Aim of the exercise: Where a line of the entries holds the string "sidebar", copy that line.

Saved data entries
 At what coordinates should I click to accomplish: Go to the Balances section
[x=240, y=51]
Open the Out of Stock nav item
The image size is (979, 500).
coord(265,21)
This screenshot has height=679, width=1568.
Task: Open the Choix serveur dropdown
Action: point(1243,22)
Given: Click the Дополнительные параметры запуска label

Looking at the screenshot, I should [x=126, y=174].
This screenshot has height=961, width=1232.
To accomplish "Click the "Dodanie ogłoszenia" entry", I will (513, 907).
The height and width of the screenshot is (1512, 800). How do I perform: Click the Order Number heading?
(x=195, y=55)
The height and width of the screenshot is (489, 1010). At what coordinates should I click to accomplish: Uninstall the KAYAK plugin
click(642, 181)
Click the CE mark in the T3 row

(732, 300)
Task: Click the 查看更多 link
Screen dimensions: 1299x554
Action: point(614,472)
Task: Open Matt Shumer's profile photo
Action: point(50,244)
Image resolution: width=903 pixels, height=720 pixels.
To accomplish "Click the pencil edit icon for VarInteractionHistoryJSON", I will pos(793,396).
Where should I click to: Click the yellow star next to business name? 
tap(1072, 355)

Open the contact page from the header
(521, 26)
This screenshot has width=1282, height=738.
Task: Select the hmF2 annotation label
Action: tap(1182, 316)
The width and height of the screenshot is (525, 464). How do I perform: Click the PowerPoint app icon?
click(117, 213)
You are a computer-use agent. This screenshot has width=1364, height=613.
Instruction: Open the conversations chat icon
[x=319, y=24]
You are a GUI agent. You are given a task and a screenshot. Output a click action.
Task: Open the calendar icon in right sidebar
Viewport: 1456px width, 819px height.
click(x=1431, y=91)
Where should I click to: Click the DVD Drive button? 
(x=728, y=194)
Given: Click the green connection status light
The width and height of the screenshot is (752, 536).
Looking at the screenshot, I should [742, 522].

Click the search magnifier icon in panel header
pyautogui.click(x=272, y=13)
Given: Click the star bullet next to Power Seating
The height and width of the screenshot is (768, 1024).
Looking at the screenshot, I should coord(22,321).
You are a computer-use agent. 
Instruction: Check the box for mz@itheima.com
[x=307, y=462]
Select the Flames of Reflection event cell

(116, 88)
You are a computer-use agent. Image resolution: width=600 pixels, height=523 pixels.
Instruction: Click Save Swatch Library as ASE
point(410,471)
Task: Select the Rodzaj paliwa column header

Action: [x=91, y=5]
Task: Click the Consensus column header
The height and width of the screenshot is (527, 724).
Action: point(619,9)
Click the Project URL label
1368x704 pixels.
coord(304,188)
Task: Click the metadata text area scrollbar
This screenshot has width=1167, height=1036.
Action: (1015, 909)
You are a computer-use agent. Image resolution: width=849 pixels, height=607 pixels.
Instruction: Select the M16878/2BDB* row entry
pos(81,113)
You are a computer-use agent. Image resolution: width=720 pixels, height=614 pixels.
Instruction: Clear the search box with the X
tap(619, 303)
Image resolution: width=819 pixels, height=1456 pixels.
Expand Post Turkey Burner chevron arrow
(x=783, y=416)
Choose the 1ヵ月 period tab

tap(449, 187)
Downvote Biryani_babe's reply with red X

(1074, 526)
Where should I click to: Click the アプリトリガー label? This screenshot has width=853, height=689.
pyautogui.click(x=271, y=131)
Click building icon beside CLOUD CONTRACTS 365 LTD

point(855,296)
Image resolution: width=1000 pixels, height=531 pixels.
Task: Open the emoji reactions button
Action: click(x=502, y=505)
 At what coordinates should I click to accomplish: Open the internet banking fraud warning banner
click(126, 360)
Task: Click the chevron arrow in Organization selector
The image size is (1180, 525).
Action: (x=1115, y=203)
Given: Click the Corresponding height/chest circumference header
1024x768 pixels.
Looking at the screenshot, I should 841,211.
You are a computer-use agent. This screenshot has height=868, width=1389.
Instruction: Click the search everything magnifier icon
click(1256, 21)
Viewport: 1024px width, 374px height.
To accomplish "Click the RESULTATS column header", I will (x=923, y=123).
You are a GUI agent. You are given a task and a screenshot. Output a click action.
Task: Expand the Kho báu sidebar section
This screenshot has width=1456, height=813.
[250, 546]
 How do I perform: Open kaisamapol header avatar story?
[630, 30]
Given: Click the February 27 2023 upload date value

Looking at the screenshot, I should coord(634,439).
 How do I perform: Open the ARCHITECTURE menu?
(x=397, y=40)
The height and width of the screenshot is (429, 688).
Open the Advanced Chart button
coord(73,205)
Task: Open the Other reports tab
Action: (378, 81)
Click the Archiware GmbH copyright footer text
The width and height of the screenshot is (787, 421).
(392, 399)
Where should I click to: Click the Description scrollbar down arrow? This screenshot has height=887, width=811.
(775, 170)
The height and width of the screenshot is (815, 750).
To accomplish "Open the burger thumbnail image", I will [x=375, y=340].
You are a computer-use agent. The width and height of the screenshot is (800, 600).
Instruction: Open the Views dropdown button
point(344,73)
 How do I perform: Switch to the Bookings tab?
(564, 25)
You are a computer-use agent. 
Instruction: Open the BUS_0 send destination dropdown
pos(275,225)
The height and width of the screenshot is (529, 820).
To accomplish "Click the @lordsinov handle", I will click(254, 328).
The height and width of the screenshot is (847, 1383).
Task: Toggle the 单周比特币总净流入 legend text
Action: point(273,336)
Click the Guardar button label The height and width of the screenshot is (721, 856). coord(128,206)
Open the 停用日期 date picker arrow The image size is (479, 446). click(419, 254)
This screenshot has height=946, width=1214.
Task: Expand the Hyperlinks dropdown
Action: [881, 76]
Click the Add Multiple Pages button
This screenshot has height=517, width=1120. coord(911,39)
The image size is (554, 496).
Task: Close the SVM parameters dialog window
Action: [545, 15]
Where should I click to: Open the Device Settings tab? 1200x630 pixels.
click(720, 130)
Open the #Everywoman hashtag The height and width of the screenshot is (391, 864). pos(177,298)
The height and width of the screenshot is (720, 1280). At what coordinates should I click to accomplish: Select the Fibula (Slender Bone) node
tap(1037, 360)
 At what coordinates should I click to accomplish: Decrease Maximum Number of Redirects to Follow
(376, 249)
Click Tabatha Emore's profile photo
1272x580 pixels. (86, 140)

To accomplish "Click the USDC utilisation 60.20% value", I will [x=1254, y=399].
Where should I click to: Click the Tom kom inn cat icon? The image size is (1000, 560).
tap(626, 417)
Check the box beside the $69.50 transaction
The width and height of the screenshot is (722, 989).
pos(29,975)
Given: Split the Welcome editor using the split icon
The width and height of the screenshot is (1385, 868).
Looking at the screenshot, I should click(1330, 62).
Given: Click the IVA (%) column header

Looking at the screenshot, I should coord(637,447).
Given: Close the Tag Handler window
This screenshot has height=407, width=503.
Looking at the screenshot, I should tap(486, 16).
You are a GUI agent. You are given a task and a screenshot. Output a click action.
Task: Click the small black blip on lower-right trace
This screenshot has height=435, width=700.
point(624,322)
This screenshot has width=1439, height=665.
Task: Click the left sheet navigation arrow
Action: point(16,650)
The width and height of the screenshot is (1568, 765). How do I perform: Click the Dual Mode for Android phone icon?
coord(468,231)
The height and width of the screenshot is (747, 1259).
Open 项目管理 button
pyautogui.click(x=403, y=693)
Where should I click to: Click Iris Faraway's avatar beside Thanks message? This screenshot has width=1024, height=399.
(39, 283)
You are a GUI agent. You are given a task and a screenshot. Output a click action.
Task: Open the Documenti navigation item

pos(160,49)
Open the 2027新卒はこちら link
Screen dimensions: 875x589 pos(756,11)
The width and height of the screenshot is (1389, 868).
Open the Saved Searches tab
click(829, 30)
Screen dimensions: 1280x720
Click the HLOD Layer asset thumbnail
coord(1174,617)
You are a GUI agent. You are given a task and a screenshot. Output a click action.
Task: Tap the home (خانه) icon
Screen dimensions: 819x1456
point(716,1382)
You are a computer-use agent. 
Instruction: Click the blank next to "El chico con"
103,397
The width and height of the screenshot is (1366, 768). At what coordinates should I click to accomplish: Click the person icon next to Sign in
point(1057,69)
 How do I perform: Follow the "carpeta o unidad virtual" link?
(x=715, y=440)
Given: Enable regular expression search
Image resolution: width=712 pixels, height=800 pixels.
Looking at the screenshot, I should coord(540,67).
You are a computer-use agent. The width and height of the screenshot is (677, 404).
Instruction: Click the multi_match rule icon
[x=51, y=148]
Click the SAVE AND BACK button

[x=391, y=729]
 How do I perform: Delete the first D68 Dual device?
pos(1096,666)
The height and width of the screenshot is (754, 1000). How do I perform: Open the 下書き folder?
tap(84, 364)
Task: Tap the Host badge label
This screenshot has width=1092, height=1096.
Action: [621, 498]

The completed task:
Task: Open the calendar icon in right sidebar
Task: Expand the Kho báu sidebar section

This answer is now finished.